* _Work to be completed_
Copy out every line of the data exactly.

[Stored data entries]
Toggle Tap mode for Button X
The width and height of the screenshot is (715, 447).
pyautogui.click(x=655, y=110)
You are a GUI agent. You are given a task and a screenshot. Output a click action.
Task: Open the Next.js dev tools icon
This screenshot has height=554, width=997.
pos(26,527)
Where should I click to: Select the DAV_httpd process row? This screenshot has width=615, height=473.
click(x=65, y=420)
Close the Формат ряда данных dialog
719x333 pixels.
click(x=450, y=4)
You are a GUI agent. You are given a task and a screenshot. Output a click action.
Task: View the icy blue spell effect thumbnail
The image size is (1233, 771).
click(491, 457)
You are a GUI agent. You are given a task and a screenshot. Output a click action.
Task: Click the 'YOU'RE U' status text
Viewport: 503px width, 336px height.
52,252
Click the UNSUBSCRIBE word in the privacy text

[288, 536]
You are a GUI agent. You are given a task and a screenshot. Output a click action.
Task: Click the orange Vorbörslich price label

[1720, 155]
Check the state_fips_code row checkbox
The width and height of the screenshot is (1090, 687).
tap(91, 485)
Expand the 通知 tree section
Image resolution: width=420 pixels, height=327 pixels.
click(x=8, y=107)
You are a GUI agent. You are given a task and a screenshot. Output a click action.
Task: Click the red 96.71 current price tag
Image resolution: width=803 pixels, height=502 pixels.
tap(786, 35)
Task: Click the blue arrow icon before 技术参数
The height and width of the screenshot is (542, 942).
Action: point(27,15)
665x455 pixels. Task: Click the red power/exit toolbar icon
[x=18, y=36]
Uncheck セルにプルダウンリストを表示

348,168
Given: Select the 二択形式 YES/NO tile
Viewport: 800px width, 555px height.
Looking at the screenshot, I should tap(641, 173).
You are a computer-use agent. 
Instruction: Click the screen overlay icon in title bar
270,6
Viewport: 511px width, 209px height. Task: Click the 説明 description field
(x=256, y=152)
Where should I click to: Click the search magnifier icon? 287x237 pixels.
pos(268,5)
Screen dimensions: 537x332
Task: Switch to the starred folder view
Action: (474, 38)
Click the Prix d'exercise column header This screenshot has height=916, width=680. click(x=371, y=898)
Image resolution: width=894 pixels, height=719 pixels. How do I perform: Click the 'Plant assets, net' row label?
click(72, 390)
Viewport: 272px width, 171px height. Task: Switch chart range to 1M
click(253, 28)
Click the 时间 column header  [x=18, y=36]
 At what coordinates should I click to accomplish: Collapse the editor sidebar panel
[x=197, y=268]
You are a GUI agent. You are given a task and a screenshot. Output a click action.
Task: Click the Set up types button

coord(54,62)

* _Result of this exercise_
Toggle Tap mode for Button X
The width and height of the screenshot is (715, 447).
pyautogui.click(x=655, y=110)
You are a GUI agent. You are given a task and a screenshot. Output a click action.
Task: Open the Next.js dev tools icon
This screenshot has height=554, width=997.
pos(26,527)
Where should I click to: Select the DAV_httpd process row? This screenshot has width=615, height=473.
click(x=65, y=420)
Close the Формат ряда данных dialog
719x333 pixels.
click(x=450, y=4)
You are a GUI agent. You are given a task and a screenshot. Output a click action.
Task: View the icy blue spell effect thumbnail
The image size is (1233, 771).
click(491, 457)
You are a GUI agent. You are given a task and a screenshot. Output a click action.
Task: Click the 'YOU'RE U' status text
Viewport: 503px width, 336px height.
52,252
Click the UNSUBSCRIBE word in the privacy text

[288, 536]
You are a GUI agent. You are given a task and a screenshot. Output a click action.
Task: Click the orange Vorbörslich price label

[1720, 155]
Check the state_fips_code row checkbox
The width and height of the screenshot is (1090, 687).
tap(91, 485)
Expand the 通知 tree section
Image resolution: width=420 pixels, height=327 pixels.
click(x=8, y=107)
You are a GUI agent. You are given a task and a screenshot. Output a click action.
Task: Click the red 96.71 current price tag
Image resolution: width=803 pixels, height=502 pixels.
tap(786, 35)
Task: Click the blue arrow icon before 技术参数
The height and width of the screenshot is (542, 942).
Action: point(27,15)
665x455 pixels. Task: Click the red power/exit toolbar icon
[x=18, y=36]
Uncheck セルにプルダウンリストを表示

348,168
Given: Select the 二択形式 YES/NO tile
Viewport: 800px width, 555px height.
Looking at the screenshot, I should tap(641, 173).
You are a computer-use agent. 
Instruction: Click the screen overlay icon in title bar
270,6
Viewport: 511px width, 209px height. Task: Click the 説明 description field
(x=256, y=152)
Where should I click to: Click the search magnifier icon? 287x237 pixels.
pos(268,5)
Screen dimensions: 537x332
Task: Switch to the starred folder view
Action: (474, 38)
Click the Prix d'exercise column header This screenshot has height=916, width=680. click(x=371, y=898)
Image resolution: width=894 pixels, height=719 pixels. How do I perform: Click the 'Plant assets, net' row label?
click(72, 390)
Viewport: 272px width, 171px height. Task: Switch chart range to 1M
click(253, 28)
Click the 时间 column header  [x=18, y=36]
 At what coordinates should I click to accomplish: Collapse the editor sidebar panel
[x=197, y=268]
You are a GUI agent. You are given a task and a screenshot. Output a click action.
Task: Click the Set up types button

coord(54,62)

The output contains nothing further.